Das Terrorist Screening Center (TSC) des FBI führt seit 2003 die Terrorist Screening Database (TSDB), auch bekannt als “Terrorist Watch List”. Weitere Listen mit Personendaten, die unter den Bezeichnungen “Selectee List” und “No-Fly List” bekannt sind, werden auf Basis der TSDB generiert und sind eine Teilmenge dieser. Die “Selectee List” umfasst Daten von Personen, die bei Einreise in die USA einem intensiveren Überprüfungsverfahren unterzogen werden. Die “No Fly List” enthält Daten von Personen, die nicht in zivilen Flugzeugen, die die USA anfliegen bzw. in den USA starten, befördert werden dürfen. Weiterhin dürfen Flugzeuge, die Personen von der “No-Fly List” befördern, den Luftraum der USA nicht überfliegen [...].

Erst durch einen Vortrag von Mark Koumans, dem stellvertretenden Abteilungsleiter für Internationale Angelegenheiten des U.S. Department of Homeland Security (DHS) wurde 2011 offenkundig, dass das DHS mehrere hundert Mitarbeiter auch innerhalb der Europäischen Union beschäftigt: Demnach arbeiteten damals 394 Bedienstete verschiedener DHS-Dienststellen an sieben Flug- und 23 Seehäfen, erklärte Koumans vor dem Weißen Haus. Unter ihnen sind mehrere verschiedene Behörden, darunter Zoll, Einwanderung und Küstenwache.

Koumans umreißt deren Aufgabe mit der “Sicherung und Handhabung unserer Grenzen, Verstärken und Verwalten unserer Einwanderungsgesetze, Schutz und Sicherung des Cyberspace, und Gewährleistung von Widerstandsfähigkeit gegen Katastrophen aller Art”. In der nun vorliegenden Antwort des Bundesinnenministeriums werden die Zahlen für Deutschland aktualisiert und nach den verschiedenen Sicherheitsbehörden aufgeschlüsselt.
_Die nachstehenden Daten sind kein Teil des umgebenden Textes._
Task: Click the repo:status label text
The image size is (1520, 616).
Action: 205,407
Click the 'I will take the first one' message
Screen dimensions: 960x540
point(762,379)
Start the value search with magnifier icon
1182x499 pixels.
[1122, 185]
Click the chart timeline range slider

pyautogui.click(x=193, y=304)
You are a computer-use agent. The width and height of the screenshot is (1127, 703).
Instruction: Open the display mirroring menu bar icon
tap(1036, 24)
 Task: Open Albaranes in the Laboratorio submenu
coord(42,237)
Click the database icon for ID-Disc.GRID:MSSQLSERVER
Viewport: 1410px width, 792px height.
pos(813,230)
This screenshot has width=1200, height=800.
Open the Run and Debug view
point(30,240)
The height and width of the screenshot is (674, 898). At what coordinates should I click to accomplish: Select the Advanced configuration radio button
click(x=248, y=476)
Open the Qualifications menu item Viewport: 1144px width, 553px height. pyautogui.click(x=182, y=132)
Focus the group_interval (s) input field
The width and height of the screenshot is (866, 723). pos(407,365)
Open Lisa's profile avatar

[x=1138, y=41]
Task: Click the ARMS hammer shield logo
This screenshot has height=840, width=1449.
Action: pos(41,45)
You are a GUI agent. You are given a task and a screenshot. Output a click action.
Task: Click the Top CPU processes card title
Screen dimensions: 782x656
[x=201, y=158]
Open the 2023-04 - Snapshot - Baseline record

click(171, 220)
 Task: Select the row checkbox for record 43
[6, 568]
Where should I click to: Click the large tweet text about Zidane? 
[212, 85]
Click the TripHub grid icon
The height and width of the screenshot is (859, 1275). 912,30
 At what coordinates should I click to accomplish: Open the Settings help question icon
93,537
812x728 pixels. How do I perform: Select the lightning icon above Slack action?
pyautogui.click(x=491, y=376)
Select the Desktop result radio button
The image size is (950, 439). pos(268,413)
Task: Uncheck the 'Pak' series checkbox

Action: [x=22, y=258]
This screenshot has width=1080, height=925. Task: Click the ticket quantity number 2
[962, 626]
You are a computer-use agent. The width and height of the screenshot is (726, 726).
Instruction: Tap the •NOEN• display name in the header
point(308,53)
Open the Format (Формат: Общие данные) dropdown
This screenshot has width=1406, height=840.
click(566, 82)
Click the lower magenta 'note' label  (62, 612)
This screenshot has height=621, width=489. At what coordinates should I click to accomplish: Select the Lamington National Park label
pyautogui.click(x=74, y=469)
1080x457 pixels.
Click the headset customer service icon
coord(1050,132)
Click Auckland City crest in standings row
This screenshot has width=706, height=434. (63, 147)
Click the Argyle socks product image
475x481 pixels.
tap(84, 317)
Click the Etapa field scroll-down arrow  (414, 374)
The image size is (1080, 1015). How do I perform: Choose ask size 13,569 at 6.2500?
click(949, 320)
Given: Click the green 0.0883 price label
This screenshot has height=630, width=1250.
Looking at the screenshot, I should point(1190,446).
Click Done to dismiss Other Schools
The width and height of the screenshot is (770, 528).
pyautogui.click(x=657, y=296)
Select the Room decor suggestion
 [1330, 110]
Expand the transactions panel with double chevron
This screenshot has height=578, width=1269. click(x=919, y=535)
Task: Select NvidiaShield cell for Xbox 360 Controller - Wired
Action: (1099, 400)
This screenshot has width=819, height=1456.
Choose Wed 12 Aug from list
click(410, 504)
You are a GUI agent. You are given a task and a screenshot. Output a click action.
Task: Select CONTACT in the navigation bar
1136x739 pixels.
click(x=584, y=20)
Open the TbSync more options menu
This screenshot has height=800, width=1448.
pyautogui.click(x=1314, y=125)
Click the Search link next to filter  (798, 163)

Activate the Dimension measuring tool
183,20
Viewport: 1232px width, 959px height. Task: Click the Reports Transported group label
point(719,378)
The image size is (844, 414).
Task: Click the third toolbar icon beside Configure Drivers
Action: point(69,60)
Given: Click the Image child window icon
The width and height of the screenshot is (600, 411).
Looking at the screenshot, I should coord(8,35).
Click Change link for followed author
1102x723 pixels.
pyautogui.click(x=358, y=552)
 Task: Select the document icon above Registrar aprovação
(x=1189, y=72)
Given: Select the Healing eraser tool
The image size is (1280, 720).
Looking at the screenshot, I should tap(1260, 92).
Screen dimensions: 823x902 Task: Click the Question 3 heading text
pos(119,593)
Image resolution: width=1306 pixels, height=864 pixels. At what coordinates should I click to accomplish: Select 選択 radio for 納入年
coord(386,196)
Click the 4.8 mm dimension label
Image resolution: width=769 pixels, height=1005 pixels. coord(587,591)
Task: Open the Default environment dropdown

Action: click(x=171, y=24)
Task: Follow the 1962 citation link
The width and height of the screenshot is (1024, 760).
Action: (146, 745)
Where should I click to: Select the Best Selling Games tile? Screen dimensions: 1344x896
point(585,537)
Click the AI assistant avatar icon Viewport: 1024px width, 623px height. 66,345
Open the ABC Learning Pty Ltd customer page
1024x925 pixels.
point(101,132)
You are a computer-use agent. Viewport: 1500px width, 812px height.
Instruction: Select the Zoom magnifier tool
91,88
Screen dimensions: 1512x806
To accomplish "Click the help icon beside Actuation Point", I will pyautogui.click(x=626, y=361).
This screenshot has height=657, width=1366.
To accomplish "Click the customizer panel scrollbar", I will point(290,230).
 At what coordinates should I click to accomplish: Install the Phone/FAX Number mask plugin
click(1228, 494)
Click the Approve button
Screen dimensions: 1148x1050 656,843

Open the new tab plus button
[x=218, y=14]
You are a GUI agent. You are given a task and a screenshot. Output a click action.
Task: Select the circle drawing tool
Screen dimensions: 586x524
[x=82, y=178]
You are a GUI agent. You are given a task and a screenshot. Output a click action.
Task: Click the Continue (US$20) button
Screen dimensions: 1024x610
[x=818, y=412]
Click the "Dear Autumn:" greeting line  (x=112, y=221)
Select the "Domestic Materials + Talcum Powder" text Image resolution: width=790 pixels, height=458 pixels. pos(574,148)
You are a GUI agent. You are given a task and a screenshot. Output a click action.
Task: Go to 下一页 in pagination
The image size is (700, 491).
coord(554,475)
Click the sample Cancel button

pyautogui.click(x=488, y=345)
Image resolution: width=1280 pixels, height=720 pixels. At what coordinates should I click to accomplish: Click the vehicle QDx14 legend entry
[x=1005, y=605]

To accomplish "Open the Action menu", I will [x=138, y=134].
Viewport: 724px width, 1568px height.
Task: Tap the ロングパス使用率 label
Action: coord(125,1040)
Die Bundesregierung weiß angeblich nicht, in welchem Umfang in Frankfurt Reiseverbote verhängt werden. Koumans berichtete damals, dass innerhalb der EU allein in den ersten fünf Monaten 2011 für 1.323 Reisende eine “No-Board-Empfehlung” ausgesprochen wurde.

Die US-Heimatschutzbehörde arbeitet auch mit deutschen Polizeien zusammen, etwa bei der Beobachtung von Operationen der Grenzschutzagentur Frontex am Flughafen Frankfurt. In den von Wikileaks veröffentlichten Cables firmiert die US-Behörde gar als “DHS Frankfurt”. Gelobt wird, dass Frontex sogar die Macht hätte Festnahmen durchzuführen:

The power to detain and question people considerably enhances FRONTEX’s effectiveness in assisting German border control.

Da hat das “DHS Frankfurt” allerdings etwas gehörig mißverstanden: Die Hoheit für polizeiliche Zwangsmaßnahmen obliegt nicht Frontex, sondern weiterhin den Behörden der jeweiligen EU-Mitgliedstaaten.